Trade Protectionism

April 24, 2018 | Todd Kennedy


Share

Escalating risks of a trade war following the U.S. administration’s recent threat of imposing steep tariffs on Chinese goods and repeated warnings of abolishing NAFTA have rattled market sentiment. Risk assets have responded poorly to the uptick in trade tensions, which should hardly come as a surprise given the potential negative implications for the global economy and, by extension, the corporate earnings outlook.

 

The bad news is that trade frictions are unlikely to abate heading into November’s U.S. midterm elections, as we expect Trump to continue to pull on the protectionist policy “lever” in a bid to galvanize populist voters. The good news is that there are promising signs that the latest bout of trade scuffles are unlikely to deteriorate into a full-scale trade war.

 

The onerous U.S. tariffs on imported steel and aluminum are a case in point, as several nations eventually secured exemptions before those duties took effect.
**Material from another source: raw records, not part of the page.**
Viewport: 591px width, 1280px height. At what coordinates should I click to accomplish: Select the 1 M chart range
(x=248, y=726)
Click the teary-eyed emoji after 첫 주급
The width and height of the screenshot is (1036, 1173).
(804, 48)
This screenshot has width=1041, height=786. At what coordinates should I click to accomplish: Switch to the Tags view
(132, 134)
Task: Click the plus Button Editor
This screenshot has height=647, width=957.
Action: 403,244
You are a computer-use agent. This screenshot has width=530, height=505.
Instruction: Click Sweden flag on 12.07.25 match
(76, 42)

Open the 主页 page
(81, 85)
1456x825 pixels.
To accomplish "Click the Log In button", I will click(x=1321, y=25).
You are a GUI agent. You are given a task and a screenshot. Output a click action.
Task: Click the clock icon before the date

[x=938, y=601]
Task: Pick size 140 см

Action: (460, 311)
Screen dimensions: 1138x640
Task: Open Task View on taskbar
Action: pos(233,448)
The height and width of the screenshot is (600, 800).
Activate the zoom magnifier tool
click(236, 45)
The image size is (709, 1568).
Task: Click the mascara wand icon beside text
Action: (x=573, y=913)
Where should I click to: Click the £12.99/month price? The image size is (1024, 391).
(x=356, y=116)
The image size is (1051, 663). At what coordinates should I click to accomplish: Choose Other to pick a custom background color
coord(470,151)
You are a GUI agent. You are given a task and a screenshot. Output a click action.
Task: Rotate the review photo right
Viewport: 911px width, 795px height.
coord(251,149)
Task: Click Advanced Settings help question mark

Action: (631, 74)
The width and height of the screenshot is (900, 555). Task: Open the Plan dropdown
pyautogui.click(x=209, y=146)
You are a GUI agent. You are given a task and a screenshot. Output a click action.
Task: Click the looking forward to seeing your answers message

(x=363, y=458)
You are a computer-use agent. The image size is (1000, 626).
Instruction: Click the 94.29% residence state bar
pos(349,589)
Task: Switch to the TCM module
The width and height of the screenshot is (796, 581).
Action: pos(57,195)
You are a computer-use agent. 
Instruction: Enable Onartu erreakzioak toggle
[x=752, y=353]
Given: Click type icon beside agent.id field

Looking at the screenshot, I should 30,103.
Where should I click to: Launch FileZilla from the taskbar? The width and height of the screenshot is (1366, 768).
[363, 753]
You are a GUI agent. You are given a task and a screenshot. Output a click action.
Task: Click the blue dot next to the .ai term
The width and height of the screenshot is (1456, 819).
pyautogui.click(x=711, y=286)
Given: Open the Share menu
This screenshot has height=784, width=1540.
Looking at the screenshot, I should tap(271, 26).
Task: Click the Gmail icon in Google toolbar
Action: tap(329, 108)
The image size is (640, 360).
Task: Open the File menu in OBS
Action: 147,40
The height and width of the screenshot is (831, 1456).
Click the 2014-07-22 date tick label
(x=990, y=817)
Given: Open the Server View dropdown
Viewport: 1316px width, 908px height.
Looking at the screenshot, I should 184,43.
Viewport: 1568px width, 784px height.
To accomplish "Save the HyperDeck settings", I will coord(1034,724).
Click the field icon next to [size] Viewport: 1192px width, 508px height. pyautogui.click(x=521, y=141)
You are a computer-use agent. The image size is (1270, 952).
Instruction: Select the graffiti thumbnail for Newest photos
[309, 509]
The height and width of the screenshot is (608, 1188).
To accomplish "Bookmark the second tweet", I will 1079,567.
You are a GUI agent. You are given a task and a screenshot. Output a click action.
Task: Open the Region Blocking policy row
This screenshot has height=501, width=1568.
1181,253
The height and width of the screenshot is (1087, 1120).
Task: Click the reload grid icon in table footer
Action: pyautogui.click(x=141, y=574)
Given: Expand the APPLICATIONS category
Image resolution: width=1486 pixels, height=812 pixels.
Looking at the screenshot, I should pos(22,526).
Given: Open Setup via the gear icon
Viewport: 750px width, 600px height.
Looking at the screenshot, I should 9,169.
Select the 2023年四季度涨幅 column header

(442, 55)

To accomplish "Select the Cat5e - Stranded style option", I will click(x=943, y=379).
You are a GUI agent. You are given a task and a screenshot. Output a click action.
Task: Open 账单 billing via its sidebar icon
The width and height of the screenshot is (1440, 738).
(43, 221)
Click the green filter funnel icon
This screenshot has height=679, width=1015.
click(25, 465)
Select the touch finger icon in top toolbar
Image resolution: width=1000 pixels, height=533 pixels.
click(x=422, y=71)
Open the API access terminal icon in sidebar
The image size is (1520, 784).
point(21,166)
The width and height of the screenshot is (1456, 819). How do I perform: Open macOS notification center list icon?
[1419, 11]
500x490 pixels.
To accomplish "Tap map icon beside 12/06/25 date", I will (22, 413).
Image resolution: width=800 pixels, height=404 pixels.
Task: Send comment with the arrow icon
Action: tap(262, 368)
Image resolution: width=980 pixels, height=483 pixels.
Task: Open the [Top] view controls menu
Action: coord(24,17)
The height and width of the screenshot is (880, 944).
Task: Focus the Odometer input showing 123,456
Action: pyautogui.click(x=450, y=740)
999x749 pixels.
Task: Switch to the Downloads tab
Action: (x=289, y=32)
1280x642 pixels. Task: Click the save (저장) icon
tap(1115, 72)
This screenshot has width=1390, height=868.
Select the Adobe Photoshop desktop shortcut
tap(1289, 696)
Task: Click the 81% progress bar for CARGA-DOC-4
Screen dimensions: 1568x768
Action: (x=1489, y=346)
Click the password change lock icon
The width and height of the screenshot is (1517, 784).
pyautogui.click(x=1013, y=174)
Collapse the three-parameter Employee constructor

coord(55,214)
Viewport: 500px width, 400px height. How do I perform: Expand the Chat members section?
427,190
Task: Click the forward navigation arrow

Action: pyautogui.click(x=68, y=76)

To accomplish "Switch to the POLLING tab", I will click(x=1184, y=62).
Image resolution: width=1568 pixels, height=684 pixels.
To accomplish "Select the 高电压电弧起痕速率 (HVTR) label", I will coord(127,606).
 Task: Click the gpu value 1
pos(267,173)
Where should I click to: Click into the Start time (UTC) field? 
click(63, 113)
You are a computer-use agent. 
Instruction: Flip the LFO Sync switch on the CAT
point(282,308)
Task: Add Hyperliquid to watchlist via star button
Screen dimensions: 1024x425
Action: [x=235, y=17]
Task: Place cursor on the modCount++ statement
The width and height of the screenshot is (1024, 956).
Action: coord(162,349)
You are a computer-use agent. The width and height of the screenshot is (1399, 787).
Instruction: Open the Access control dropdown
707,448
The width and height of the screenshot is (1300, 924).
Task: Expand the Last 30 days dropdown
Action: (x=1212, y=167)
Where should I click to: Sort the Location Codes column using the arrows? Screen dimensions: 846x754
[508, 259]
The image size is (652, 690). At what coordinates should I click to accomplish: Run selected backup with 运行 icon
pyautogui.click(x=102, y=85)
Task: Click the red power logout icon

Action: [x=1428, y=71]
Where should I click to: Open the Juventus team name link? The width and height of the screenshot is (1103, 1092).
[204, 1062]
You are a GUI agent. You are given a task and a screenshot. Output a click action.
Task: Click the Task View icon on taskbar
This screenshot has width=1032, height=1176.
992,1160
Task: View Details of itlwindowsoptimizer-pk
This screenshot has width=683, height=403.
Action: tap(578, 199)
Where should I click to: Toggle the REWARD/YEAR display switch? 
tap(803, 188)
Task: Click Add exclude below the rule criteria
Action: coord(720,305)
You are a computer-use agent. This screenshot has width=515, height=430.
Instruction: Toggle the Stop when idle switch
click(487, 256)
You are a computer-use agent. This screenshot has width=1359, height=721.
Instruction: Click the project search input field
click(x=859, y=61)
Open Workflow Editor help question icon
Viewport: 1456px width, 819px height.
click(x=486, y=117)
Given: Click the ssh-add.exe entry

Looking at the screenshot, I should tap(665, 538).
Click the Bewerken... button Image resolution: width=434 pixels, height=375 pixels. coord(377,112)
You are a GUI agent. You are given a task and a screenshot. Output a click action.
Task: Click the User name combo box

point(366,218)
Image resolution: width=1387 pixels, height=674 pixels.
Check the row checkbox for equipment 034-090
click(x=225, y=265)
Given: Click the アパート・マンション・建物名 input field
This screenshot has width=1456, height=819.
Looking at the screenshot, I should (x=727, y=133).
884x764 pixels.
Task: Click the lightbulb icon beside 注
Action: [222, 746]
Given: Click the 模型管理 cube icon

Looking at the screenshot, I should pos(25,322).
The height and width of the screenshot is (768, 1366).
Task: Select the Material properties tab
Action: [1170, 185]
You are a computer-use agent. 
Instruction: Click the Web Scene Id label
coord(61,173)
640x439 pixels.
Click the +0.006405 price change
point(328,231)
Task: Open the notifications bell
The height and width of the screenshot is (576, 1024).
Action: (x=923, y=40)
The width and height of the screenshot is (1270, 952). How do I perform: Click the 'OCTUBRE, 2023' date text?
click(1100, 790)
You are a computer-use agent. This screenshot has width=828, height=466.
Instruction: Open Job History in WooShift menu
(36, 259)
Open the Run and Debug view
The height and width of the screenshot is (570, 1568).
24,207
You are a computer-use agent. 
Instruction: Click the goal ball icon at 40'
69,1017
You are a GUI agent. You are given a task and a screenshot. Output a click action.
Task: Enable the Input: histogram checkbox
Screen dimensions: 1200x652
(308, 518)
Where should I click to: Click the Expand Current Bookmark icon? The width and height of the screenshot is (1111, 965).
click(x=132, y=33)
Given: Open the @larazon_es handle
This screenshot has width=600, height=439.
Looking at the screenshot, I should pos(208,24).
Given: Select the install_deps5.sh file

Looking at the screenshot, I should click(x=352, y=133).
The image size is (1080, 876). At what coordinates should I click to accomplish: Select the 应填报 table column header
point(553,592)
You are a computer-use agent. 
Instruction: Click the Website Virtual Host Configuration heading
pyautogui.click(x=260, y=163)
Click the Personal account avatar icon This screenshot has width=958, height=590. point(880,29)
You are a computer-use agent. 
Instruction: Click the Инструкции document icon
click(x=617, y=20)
China’s relatively measured retaliatory response to Trump’s proposal of imposing tariffs on a to-be-determined list of Chinese products signals an obvious desire for de-escalation. “Feedback” from U.S. businesses and financial markets should serve as additional constraints on the degree of severity on Trump’s “America First” trade agenda.

 

We expect equities to remain vulnerable to further trade-related headlines in the near term, but the bottom line is that we view the risk of a full-blown trade war as fairly low. A more likely scenario, in our view, would entail the U.S. administration following its recent negotiating pattern of abrasive headline announcements packed with combative rhetoric, followed by a “cooling off” period and more targeted, less adverse implementation. As long as Trump’s protectionist stance continues to feature far louder bark than bite, we do not expect the latest trade strife to derail the constructive macro landscape for risk assets.